Domain Adversarial Transfer Network for Cross-Domain Fault Diagnosis of Rotary Machinery

Abstract

Recently, deep learning-based intelligent fault diagnosis techniques have obtained good classification performance with amount of supervised training data. However, domain shift problem between the training and testing data usually occurs due to variation in operating conditions and interferences of environment noise. Transfer learning provides a promising tool for handling the cross-domain diagnosis problems by leveraging knowledge from the source domain to help learning in the target domain.

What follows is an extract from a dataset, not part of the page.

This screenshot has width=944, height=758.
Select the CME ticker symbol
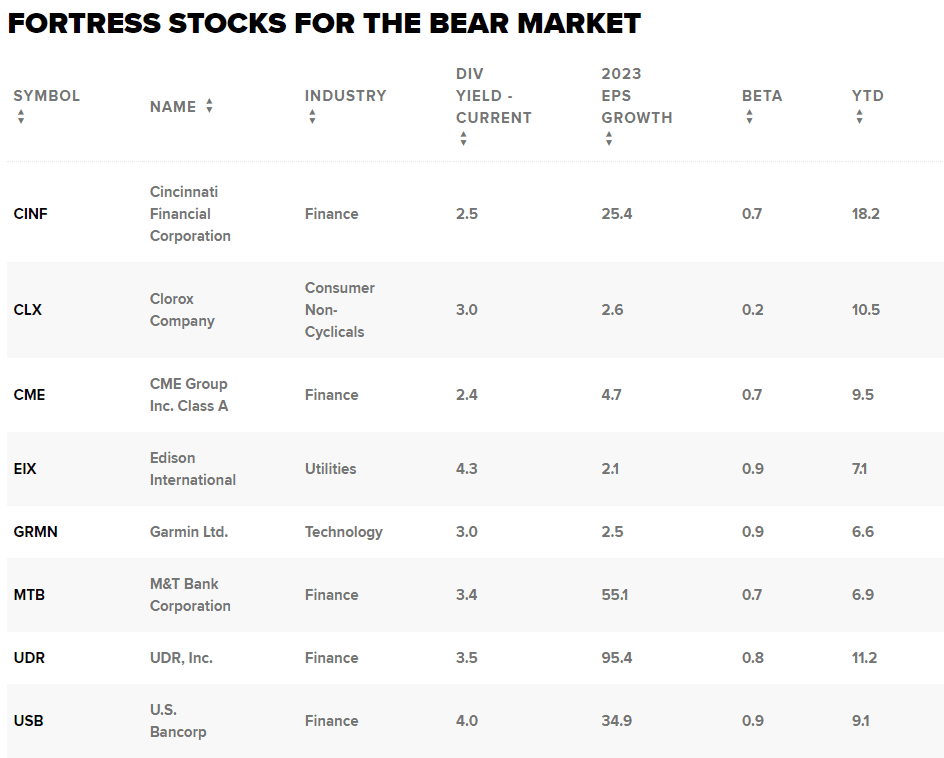(29, 395)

Most existing studies attempt to learn both domain features in a common feature space to reduce the domain shift, which are not optimal on specific discriminative tasks and can be limited to small shifts. This article proposes a novel domain adversarial transfer network (DATN), exploiting task-specific feature learning networks and domain adversarial training techniques for handling large distribution discrepancy across domains. First, two asymmetric encoder networks integrating deep convolutional neural networks are designed for learning hierarchical representations from the source domain and target domain. Then, the network weights learned in source tasks are transferred to improve training on target tasks. Finally, domain adversarial training with inverted label loss is introduced to minimize the difference between source and target distributions. To validate the effectiveness and superiority of the proposed method in the presence of large domain shifts, two fault data sets from different test rigs are investigated, and different fault severities, compound faults, and data contaminated by noise are considered. The experimental results demonstrate that the proposed method achieves the average accuracy of 96.45% on the bearing data set and 98.92% on the gearbox data set, which outperforms other algorithms.